═════ Records for the task

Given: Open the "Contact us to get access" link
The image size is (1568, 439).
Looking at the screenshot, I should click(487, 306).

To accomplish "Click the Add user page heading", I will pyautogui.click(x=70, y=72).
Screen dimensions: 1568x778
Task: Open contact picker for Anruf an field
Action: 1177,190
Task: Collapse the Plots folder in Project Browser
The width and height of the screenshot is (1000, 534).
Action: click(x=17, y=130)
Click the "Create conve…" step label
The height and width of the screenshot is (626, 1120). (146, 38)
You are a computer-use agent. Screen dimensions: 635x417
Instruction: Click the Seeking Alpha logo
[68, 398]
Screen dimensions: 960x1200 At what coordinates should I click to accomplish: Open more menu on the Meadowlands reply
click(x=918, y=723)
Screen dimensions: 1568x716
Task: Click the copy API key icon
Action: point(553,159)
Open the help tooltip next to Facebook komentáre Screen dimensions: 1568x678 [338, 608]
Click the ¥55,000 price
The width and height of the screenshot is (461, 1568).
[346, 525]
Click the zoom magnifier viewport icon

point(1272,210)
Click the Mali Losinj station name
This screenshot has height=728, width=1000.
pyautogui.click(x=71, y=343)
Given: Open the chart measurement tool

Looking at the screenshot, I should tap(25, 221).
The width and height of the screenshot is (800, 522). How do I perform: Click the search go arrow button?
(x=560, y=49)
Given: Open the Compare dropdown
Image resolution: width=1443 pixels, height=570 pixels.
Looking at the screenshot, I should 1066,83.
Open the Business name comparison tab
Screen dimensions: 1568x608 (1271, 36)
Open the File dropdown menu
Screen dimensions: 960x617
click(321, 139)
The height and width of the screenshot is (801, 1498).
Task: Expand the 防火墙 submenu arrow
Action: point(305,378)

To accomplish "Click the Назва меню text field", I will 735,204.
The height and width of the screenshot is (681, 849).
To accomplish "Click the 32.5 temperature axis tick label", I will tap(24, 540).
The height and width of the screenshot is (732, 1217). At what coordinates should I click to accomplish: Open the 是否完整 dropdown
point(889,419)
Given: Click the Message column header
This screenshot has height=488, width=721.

══════════

[Task details]:
Repeat the whole listing above, word for word.

[Task response]:
Given: Open the "Contact us to get access" link
The image size is (1568, 439).
Looking at the screenshot, I should click(487, 306).

To accomplish "Click the Add user page heading", I will pyautogui.click(x=70, y=72).
Screen dimensions: 1568x778
Task: Open contact picker for Anruf an field
Action: 1177,190
Task: Collapse the Plots folder in Project Browser
The width and height of the screenshot is (1000, 534).
Action: click(x=17, y=130)
Click the "Create conve…" step label
The height and width of the screenshot is (626, 1120). (146, 38)
You are a computer-use agent. Screen dimensions: 635x417
Instruction: Click the Seeking Alpha logo
[68, 398]
Screen dimensions: 960x1200 At what coordinates should I click to accomplish: Open more menu on the Meadowlands reply
click(x=918, y=723)
Screen dimensions: 1568x716
Task: Click the copy API key icon
Action: point(553,159)
Open the help tooltip next to Facebook komentáre Screen dimensions: 1568x678 [338, 608]
Click the ¥55,000 price
The width and height of the screenshot is (461, 1568).
[346, 525]
Click the zoom magnifier viewport icon

point(1272,210)
Click the Mali Losinj station name
This screenshot has height=728, width=1000.
pyautogui.click(x=71, y=343)
Given: Open the chart measurement tool

Looking at the screenshot, I should tap(25, 221).
The width and height of the screenshot is (800, 522). How do I perform: Click the search go arrow button?
(x=560, y=49)
Given: Open the Compare dropdown
Image resolution: width=1443 pixels, height=570 pixels.
Looking at the screenshot, I should 1066,83.
Open the Business name comparison tab
Screen dimensions: 1568x608 (1271, 36)
Open the File dropdown menu
Screen dimensions: 960x617
click(321, 139)
The height and width of the screenshot is (801, 1498).
Task: Expand the 防火墙 submenu arrow
Action: point(305,378)

To accomplish "Click the Назва меню text field", I will 735,204.
The height and width of the screenshot is (681, 849).
To accomplish "Click the 32.5 temperature axis tick label", I will tap(24, 540).
The height and width of the screenshot is (732, 1217). At what coordinates should I click to accomplish: Open the 是否完整 dropdown
point(889,419)
Given: Click the Message column header
This screenshot has height=488, width=721.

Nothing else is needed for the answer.